Presented to Swift Current Corps of The Salvation Army 03 Mar 13
By Captain Michael Ramsay
Quiz: Name that beast (answers at bottom).
- A Swiss inventor created him.
- The creature killed his maker’s family.
- His creator pursued the creature to the Artic where the creator died.
- This beast doesn’t really have a name.
- He is remembered by the name of his creator.
- His creator is Dr. Frankenstein.
- This beast is in need of a shave.
- Zevon and CCR (maybe) sings about him.
- Michael J. Fox played one.
- This beast comes out at night.
- He should be avoided during the full moon.
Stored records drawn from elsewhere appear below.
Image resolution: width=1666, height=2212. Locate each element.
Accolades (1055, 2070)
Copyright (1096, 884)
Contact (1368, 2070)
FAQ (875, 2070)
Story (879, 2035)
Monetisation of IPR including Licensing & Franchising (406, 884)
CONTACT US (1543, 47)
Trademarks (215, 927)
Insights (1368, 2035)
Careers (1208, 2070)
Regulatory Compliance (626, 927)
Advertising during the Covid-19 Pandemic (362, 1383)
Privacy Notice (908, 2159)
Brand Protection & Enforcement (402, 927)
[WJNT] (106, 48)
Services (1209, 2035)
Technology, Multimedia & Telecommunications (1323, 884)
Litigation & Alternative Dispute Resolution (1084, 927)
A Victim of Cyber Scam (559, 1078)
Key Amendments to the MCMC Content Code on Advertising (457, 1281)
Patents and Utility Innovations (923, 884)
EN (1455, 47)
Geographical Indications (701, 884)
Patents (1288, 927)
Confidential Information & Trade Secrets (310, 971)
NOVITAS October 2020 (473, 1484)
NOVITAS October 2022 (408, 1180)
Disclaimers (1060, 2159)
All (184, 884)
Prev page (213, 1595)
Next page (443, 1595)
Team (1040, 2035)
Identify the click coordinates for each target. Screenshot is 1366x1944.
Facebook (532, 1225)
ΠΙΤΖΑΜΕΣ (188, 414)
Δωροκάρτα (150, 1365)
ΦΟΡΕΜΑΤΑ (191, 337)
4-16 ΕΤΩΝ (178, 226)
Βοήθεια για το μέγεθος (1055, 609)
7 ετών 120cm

- What the 3 little pigs ask?
- This beast has many names throughout the world
- He has been spotted in the U.S., China, and Canada
- In China, he may be related to Frosty yet
- In the U.S, he needs to see a specialized cobbler
- In Canada, apparently he drinks Kokanee beer
- It is another name for a timepiece made in Regina
Susan just got a book, the other day about worst-case scenarios. It speaks about what do if you are attacked by an octopus, an alligator, a python. I was looking for something in there about a beast from revelation but I didn’t find one. The passage that we are speaking about today speaks about a beast and prostitute. Revelation itself has the answer to the question, what do you do when you face a prostitute with a beast in this worst case scenario and that is what we are going to look at briefly today. Now I will tell you off the (vampire?) bat what is the main theme of this pericope. It is the same as the main theme of this whole letter. That is this: whatever happens in this world, as you turn to and remain in Christ, everything will be okay.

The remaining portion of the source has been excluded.